William Dougherty is an American composer, sound artist, educator, writer, and current Fellow at Harvard University's Radcliffe Institute for Advanced Study. Dougherty's works have been performed internationally by ensembles including BBC Scottish Symphony Orchestra (Glasgow), The Sun Ra Arkestra (Philadelphia), Yarn/Wire (New York), Ensemble Phoenix (Basel), TILT Brass (New York), Ensemble for New Music Tallinn (Estonia), JACK Quartet (New York), and Talea Ensemble (New York). His music has been featured in festivals such as Tectonics Glasgow (2023), IRCAM's ManiFeste (2019), musikprotokoll (2018), Donaueschingen Musiktage (2017), New Music Miami (2017), Tectonics Festival New York (2015), the New York City Electroacoustic Music Festival (2015), the 47th Internationale Ferienkurse für Neue Musik in Darmstadt (2014), the New York Philharmonic Biennale (2014), and broadcast on BBC Radio 3. 


Dougherty was the recipient of the Luciano Berio Rome Prize in Music Composition from the American Academy in Rome. He has received additional recognitions, awards, and fellowships from the Columbia University's Institute for Ideas & Imagination, Civitella Ranieri Foundation, the American Academy of Arts and Letters, Gaudeamus Muziekweek, the Internationale Gesellschaft für Neue Musik (IGNM/ISCM), the Aaron Copland House, SEAMUS/ASCAP, BMI, PARMA Recordings, the PRS for Music Society, the American Composers Forum, the Philadelphia Orchestra Association, the Institute for European Studies, and the UK Foreign Aid and Commonwealth Office. William has been invited to attend composition courses at Acanthes, Fontainebleau, Royaumont, and IMPULS. He earned his Doctorate of Musical Arts (DMA) degree at Columbia University in New York City.

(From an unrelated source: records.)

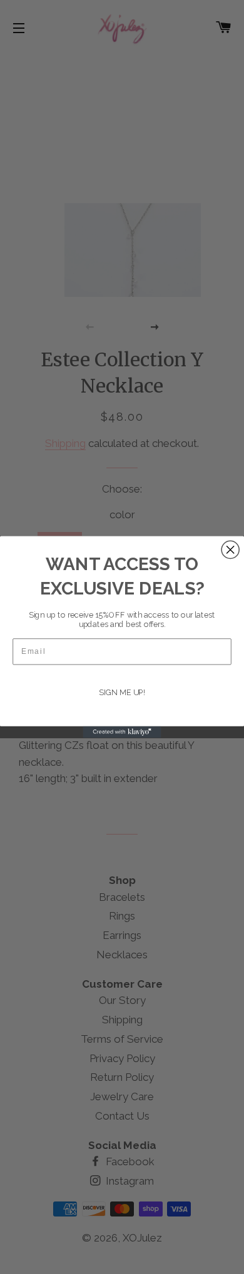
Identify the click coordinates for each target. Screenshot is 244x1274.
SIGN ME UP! (122, 692)
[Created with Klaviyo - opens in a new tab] (122, 732)
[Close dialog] (230, 549)
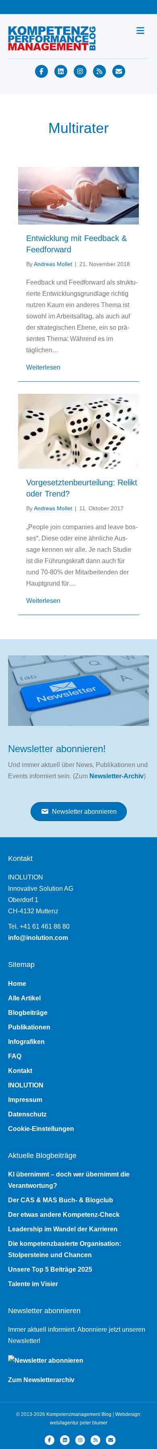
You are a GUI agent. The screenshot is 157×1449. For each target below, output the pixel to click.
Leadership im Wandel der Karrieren (63, 1229)
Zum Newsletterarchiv (41, 1379)
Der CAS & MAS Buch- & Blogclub (60, 1200)
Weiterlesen (43, 367)
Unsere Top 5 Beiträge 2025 (50, 1269)
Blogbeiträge (28, 1012)
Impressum (25, 1099)
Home (17, 983)
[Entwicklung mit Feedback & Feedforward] (78, 194)
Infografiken (26, 1041)
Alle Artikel (24, 998)
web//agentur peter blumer (78, 1423)
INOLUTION (25, 1085)
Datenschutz (27, 1114)
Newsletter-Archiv (116, 776)
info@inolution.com (38, 937)
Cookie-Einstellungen (41, 1128)
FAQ (14, 1056)
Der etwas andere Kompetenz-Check (64, 1214)
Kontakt (20, 1070)
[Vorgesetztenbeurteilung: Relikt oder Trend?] (78, 430)
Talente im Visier (33, 1284)
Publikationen (29, 1027)
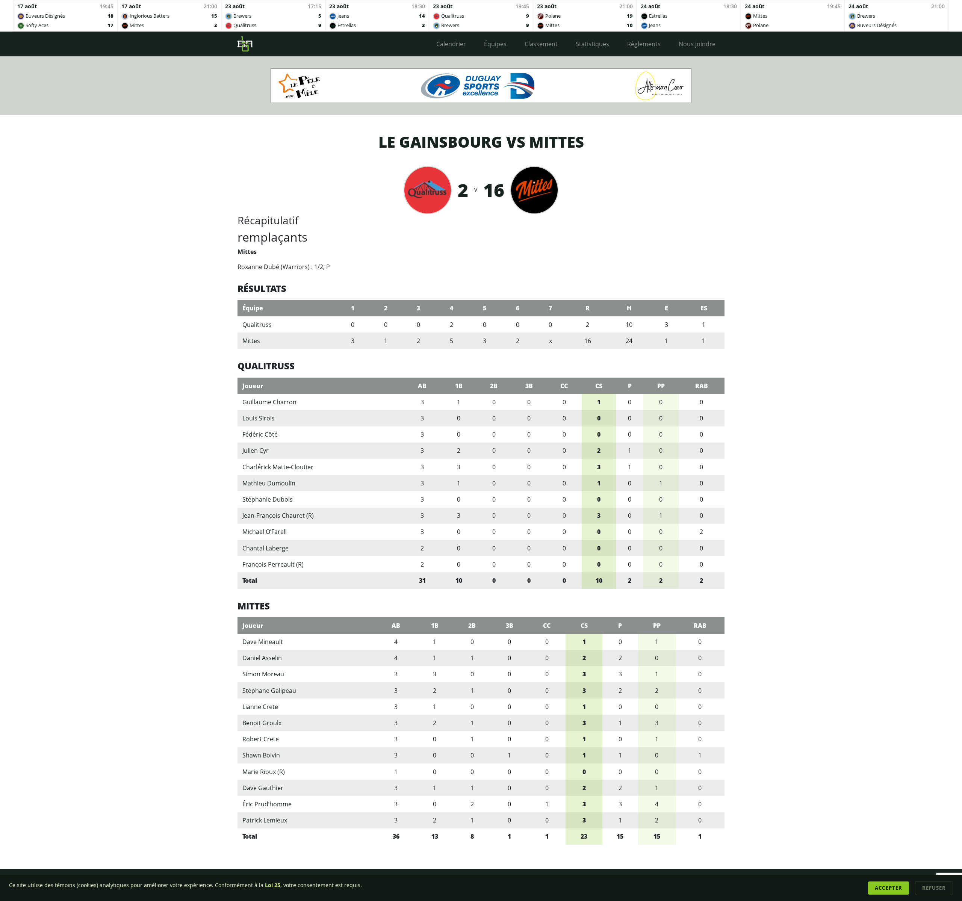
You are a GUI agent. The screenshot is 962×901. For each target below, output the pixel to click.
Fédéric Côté (260, 434)
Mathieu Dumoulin (268, 483)
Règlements (644, 44)
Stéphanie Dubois (267, 499)
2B (494, 386)
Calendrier (451, 44)
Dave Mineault (262, 642)
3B (529, 386)
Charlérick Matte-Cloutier (277, 467)
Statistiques (592, 44)
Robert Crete (260, 739)
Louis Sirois (258, 418)
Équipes (495, 44)
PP (661, 386)
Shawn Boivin (261, 755)
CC (564, 386)
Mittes (251, 341)
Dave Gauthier (262, 788)
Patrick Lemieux (264, 820)
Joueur (252, 386)
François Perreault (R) (273, 564)
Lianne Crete (260, 707)
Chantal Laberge (265, 548)
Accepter (888, 887)
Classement (541, 44)
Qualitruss (257, 324)
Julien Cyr (255, 450)
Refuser (934, 887)
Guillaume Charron (269, 402)
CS (598, 386)
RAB (701, 386)
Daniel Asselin (262, 658)
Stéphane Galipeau (269, 690)
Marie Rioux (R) (263, 772)
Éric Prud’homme (267, 804)
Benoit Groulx (261, 723)
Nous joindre (697, 44)
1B (459, 386)
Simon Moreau (263, 674)
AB (422, 386)
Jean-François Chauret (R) (278, 515)
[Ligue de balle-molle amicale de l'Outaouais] (245, 44)
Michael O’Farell (264, 532)
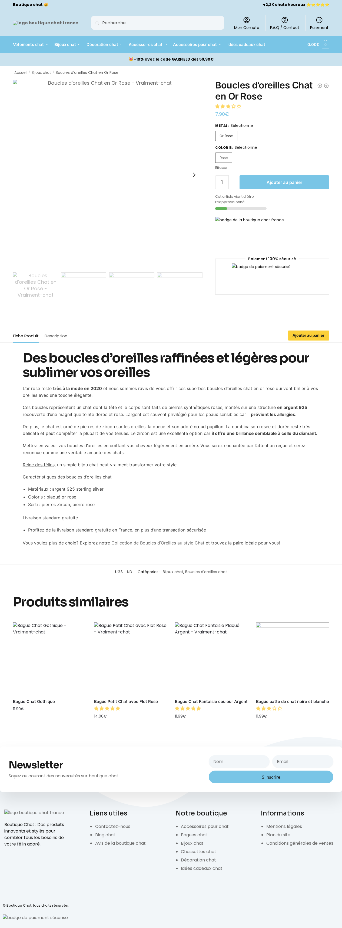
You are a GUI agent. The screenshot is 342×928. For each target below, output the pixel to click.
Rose (224, 158)
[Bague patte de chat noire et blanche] (292, 658)
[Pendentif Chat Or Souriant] (320, 85)
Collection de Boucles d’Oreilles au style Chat (157, 543)
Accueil (20, 72)
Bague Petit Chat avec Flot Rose (126, 701)
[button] (228, 106)
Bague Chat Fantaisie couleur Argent (211, 701)
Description (56, 336)
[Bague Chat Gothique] (49, 658)
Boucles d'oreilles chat (206, 571)
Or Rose (226, 136)
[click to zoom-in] (108, 175)
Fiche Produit (26, 336)
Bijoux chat (41, 72)
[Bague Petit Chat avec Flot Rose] (130, 658)
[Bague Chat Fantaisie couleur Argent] (211, 658)
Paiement (319, 27)
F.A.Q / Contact (284, 27)
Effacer (221, 167)
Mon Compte (246, 27)
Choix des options (49, 721)
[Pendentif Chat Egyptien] (326, 85)
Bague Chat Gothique (34, 701)
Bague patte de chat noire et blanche (292, 701)
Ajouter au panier (284, 182)
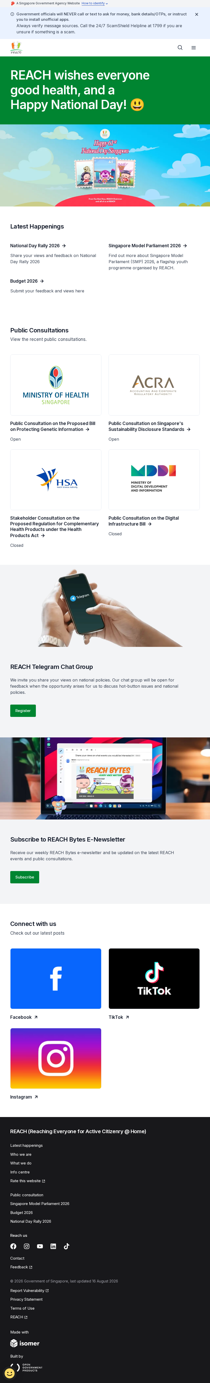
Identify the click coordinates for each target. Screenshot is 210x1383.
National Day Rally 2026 (30, 1221)
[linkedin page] (53, 1246)
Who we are (21, 1154)
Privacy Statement (26, 1299)
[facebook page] (13, 1246)
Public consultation (26, 1194)
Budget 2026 (21, 1212)
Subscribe (24, 877)
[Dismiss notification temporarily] (197, 14)
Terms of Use (22, 1308)
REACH (16, 1317)
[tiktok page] (67, 1246)
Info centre (20, 1172)
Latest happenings (26, 1145)
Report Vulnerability (27, 1290)
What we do (21, 1163)
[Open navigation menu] (193, 48)
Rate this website (25, 1180)
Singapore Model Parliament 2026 (39, 1203)
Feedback (19, 1267)
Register (23, 710)
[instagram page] (27, 1246)
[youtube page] (40, 1246)
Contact (17, 1258)
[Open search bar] (180, 48)
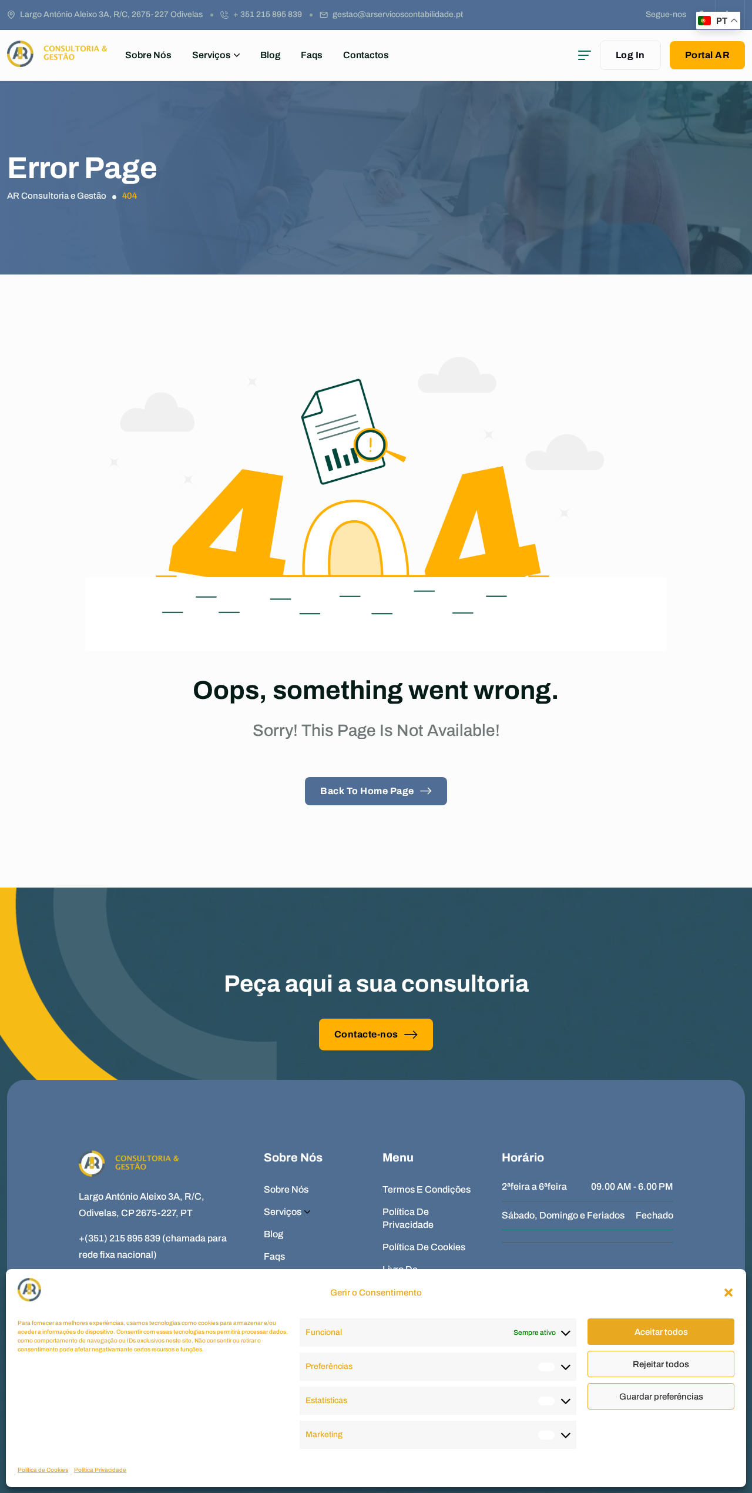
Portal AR (707, 55)
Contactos (366, 55)
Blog (270, 55)
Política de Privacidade (408, 1218)
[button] (728, 1292)
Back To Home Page (367, 791)
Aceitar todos (661, 1332)
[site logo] (57, 61)
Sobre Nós (148, 55)
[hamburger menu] (584, 55)
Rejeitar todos (661, 1364)
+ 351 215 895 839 (267, 14)
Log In (630, 55)
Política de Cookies (43, 1470)
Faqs (312, 55)
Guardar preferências (661, 1396)
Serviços (211, 55)
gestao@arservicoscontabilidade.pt (398, 14)
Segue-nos (666, 14)
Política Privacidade (100, 1470)
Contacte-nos (366, 1034)
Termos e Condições (426, 1189)
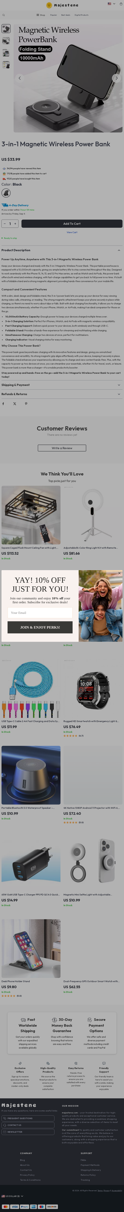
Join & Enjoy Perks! (40, 627)
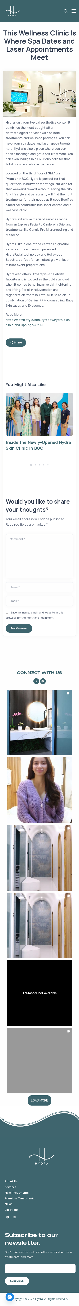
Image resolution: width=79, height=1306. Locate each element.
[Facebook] (43, 681)
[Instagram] (36, 681)
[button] (31, 464)
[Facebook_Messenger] (10, 1297)
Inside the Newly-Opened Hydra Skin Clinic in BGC (38, 445)
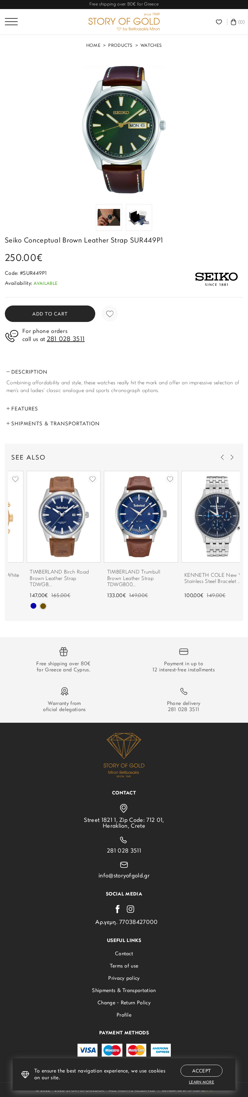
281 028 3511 (184, 709)
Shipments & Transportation (124, 990)
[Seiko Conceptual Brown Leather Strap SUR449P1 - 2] (109, 217)
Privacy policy (124, 978)
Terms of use (124, 966)
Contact (124, 954)
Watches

Dougherty has contributed regular feature music programs to WKCR-FM New York and has published articles, reviews, and interviews in Tempo (Cambridge University Press), Music & Literature, and VAN Magazine. He is currently guest co-editing a forthcoming special issue of Contemporary Music Review on the music of Éliane Radigue—the first major English-language journal to focus exclusively on her work. He is also the Editor-in-chief of openwork, a peer-reviewed interdisciplinary journal that publishes research into experimental music, art, and scholarship.


As an educator, Dougherty has taught and assisted undergraduate courses in composition, music technology, and music theory at Columbia University. In 2020, William designed a new course Reimagining Resistance: Sound as Subversion in 20th and 21st Century American Experimentalism as a Teaching Scholar of Columbia's Graduate School of Arts and Sciences. He currently serves on the composition faculty at Temple University. Outside of the university, Dougherty gives private lessons and volunteers as a music instructor and mentor for high school and elementary school students from underserved communities in Philadelphia. He currently serves as a teaching artist in composition for the Marian Anderson Young Artist Program—a tuition-free program that "aims to serve those individuals whose communities have historically been excluded from the highest levels of musical excellence due to structural barriers." Most recently, he designed the curriculum for a new six-week summer course for young composers at Play on Philly.


Committed to community music-making, Dougherty has served in a wide range of musical capacities outside of the world of art music. Among his many engagements, Dougherty has played piano for early childhood music classes at the Little London Music School, served as the Principal Organist and Choir Director of St. Mary Magdalen's Church in England, and written and performed original music for a children's puppet show at the Philadelphia Fringe Festival. As Founder and Director of the Philadelphia Community Orchestra, Dougherty currently leads an instrumental ensemble—open to all ages and skill levels—that focuses on experimental, improvised, and alternative music-making in Center City Philadelphia.

Dougherty graduated with a Bachelor’s in Music Composition from Temple University’s Boyer College of Music and Dance in Philadelphia where he studied with Maurice Wright, Richard Brodhead, and Jan Krzywicki. As a Marshall Scholar, Dougherty earned his Master’s from the Royal College of Music in London studying with Kenneth Hesketh and Mark-Anthony Turnage after which he completed supplementary studies (Ergänzungsstudium) under the guidance of Georg Friedrich Haas at the Hochschule für Musik Basel in Switzerland. In 2018-19, William completed the Cursus Programme in composition and computer music at IRCAM in Paris while in residence at Cité Internationale des Arts.